Wednesday, our big travel day north, skies were grey and cloudy, but on Thursday morning the sun whisked away the lingering wispy clouds, and to my mind the signals were clear: time to head out to Grand Sable Lake.
The water felt chilly at first, of course, but not so cold that skin didn’t adjust to it quickly, and then the feeling was heavenly, soft and silky smooth. My first swim of 2016 was worth waiting for! On the other hand, I was glad I didn’t wait any longer, because cloudy skies returned on Friday.
Besides a vacation swim, another pilgrimage I anticipate eagerly is our trip to Munising by way of the Kingston Plains. I find the very name “Kingston Plains” thrilling, and when I admitted as much to David, he said he had always felt that way about the Penoyer High Banks (which I may or may not be spelling correctly). Kingston Plains is what remains since lumbering days took off the original giant white pines, leaving fields of nothing but stumps. It has taken many years for small trees to appear, and most of the vegetation is still lichen, bracken, and blueberries.

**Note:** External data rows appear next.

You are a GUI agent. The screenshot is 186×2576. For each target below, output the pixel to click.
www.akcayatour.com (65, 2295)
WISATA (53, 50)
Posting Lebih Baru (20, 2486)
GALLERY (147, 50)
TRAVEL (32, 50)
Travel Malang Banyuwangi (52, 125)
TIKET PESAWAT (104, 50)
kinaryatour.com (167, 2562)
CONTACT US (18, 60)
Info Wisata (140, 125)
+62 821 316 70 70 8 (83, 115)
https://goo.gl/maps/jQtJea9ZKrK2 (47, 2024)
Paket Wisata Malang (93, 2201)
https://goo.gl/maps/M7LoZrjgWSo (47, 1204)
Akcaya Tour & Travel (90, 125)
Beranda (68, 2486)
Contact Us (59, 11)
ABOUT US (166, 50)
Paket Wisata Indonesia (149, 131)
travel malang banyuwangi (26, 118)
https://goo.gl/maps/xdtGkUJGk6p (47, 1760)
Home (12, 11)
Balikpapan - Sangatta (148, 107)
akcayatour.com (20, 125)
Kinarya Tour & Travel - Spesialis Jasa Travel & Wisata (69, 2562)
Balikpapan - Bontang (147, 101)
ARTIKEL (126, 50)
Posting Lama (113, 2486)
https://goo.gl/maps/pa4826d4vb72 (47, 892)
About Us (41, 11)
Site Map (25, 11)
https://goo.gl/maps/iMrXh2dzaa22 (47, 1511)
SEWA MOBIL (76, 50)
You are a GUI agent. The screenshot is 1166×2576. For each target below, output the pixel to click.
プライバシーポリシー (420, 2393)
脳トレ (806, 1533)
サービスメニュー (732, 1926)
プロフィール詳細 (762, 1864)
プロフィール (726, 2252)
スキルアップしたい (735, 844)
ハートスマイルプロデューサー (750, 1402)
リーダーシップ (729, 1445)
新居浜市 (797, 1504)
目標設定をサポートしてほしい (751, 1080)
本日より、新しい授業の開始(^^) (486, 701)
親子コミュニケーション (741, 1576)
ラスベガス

But I made an exciting discovery in 2012, and since then have enjoyed returning to seek out again the remains of the old bearing tree, or, as I like to call it, witness tree.
Seeing the markers in these photos probably makes them look obvious. Spotting one old stump among many from a distance still looks easy in my photos below, but onsite it is far trickier than I have made it look here.
Sarah is not much interested in historical survey markers, but she likes the Kingston Plains, too, because I always give her a chance to explore off-leash. Yes, it’s good to let our animal spirits expand and breathe deeply in this lovely place where nature is slowly healing the scars of the past.
I told David that if I die before he does, he should scatter at least a portion of my ashes at the foot of the witness tree but that he will probably need some help finding it. There! My wishes are on public record.